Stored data
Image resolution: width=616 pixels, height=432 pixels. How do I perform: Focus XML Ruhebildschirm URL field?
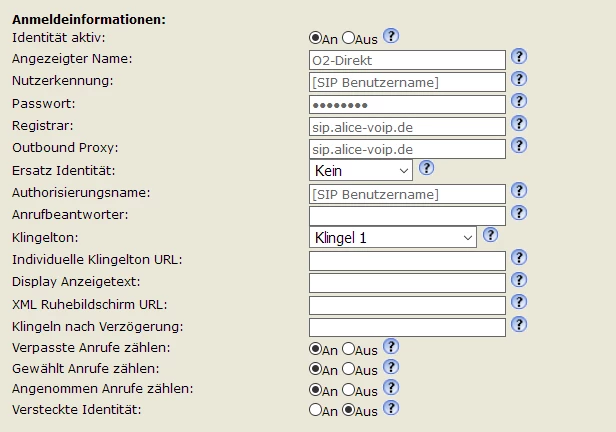point(407,305)
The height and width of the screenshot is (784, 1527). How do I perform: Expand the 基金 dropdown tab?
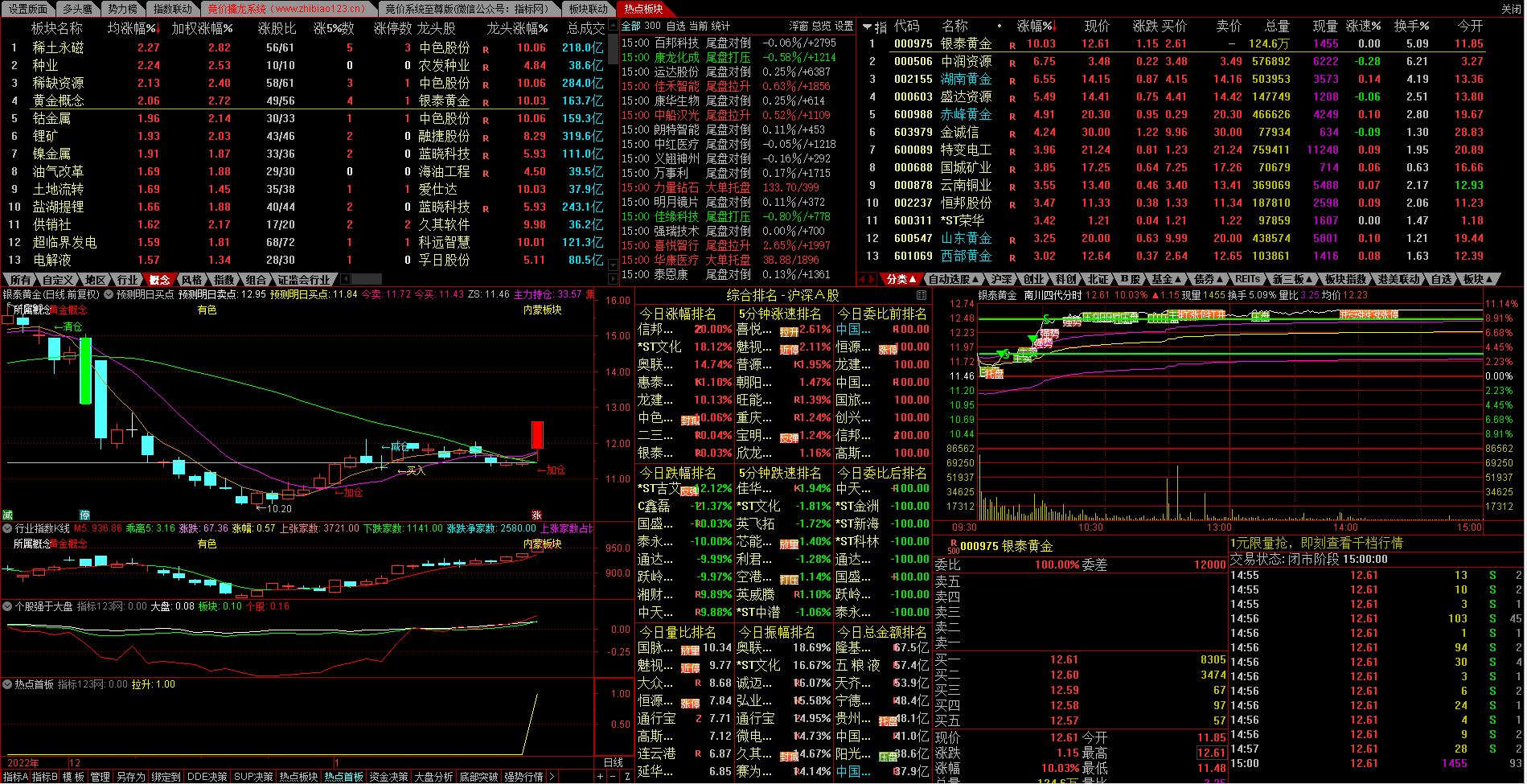(1165, 279)
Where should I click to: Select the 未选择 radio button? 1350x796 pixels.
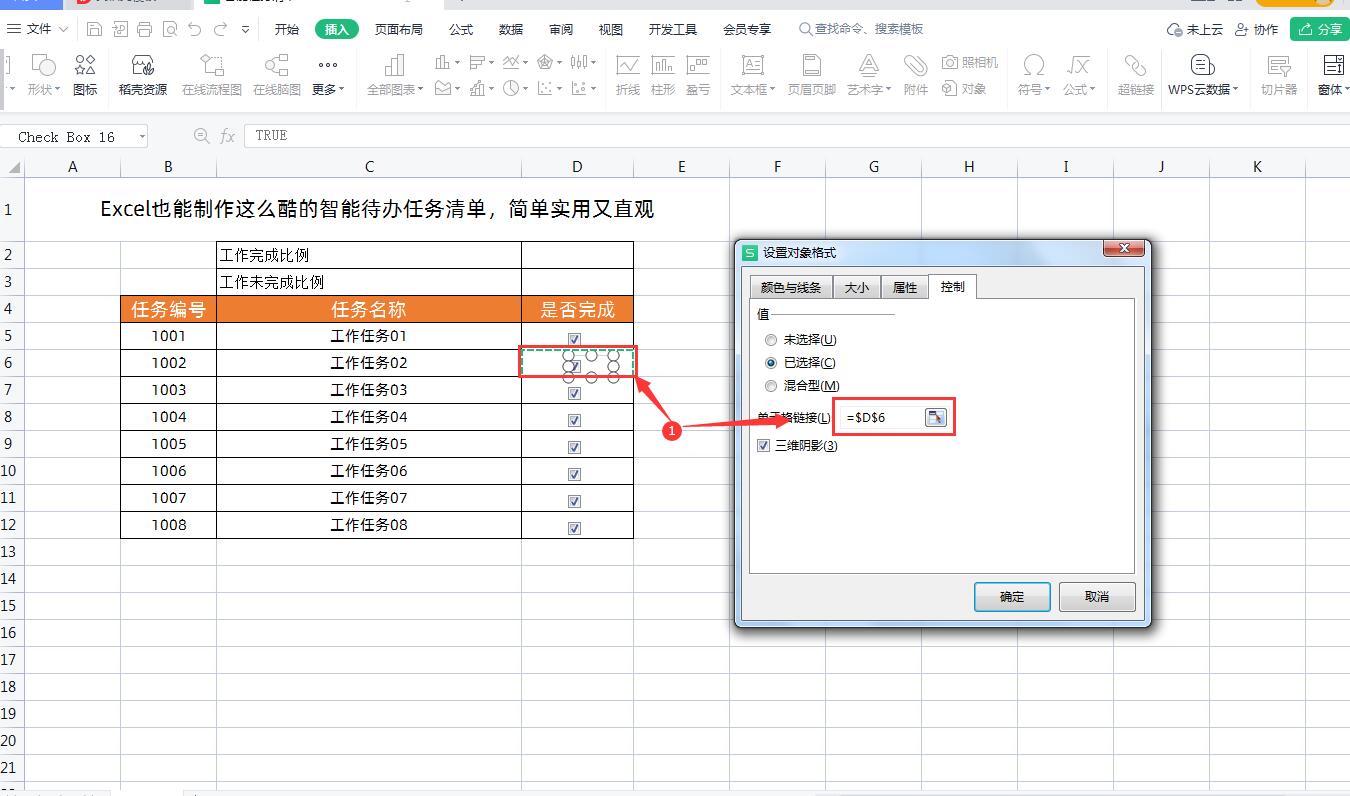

| Assigned task |
Write the records out again exactly as shown above, keeping no pictures.

| Response box |
Image resolution: width=616 pixels, height=432 pixels. How do I perform: Focus XML Ruhebildschirm URL field?
point(407,305)
The height and width of the screenshot is (784, 1527). How do I perform: Expand the 基金 dropdown tab?
(1165, 279)
Where should I click to: Select the 未选择 radio button? 1350x796 pixels.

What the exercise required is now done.